*TASK OBJECTIVE:* Rewrite the records starting at the line that contains "The image size is (738, 503)." and continuing through the end of the records, with "Unsettled" replaced by "Settled" and nothing else changed. Omit the pictures from your answer.

[Data items]
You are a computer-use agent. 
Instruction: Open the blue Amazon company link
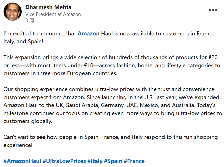point(89,34)
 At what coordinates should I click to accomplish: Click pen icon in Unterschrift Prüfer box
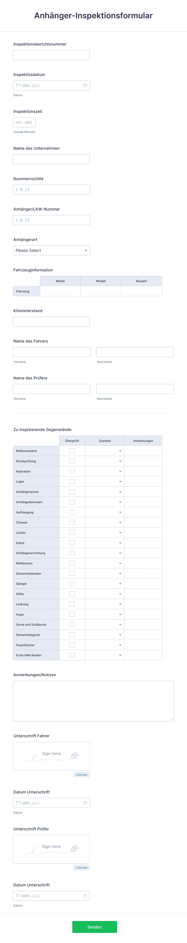point(74,848)
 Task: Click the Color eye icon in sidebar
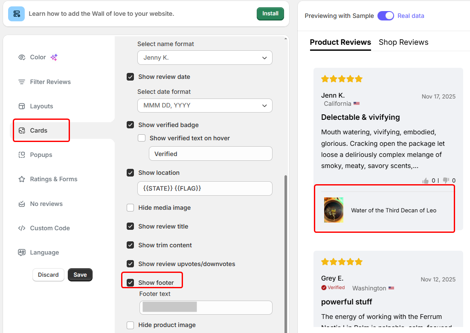click(22, 57)
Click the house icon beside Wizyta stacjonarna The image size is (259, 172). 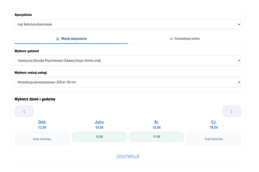point(58,39)
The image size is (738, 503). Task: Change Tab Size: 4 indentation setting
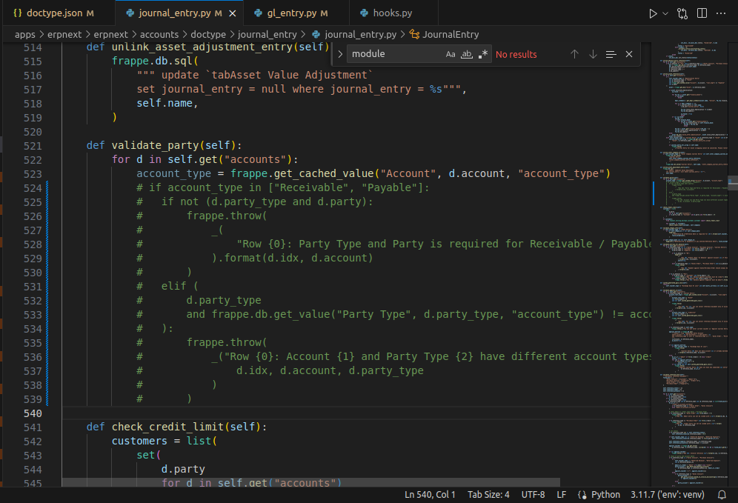click(x=488, y=495)
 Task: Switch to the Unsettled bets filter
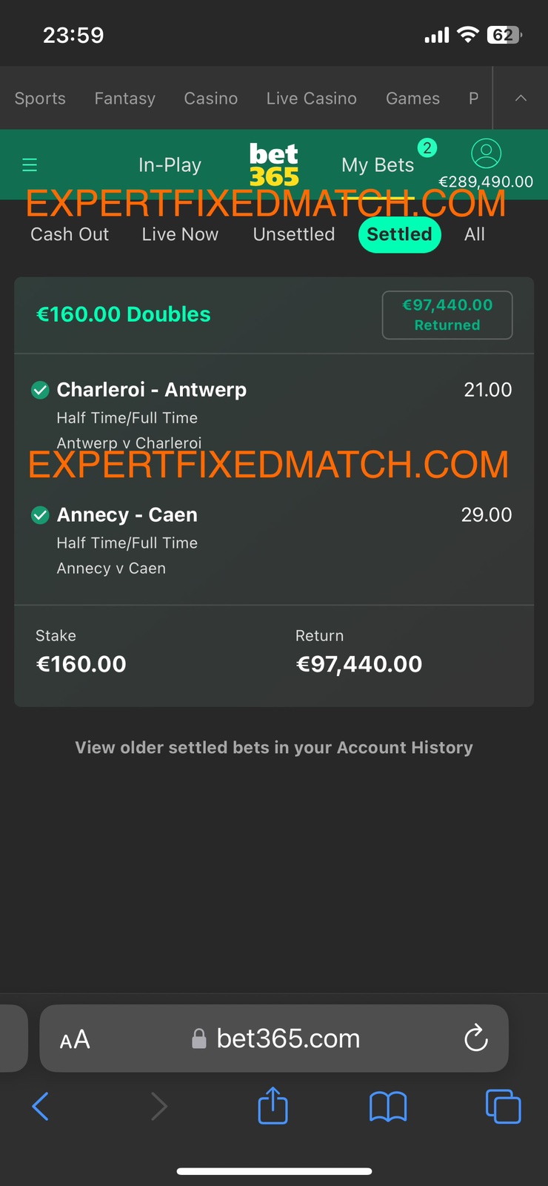(294, 234)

*RESULT FOR THIS TASK:*
The image size is (738, 503). Task: Change Tab Size: 4 indentation setting
click(x=488, y=495)
 Task: Switch to the Settled bets filter
(294, 234)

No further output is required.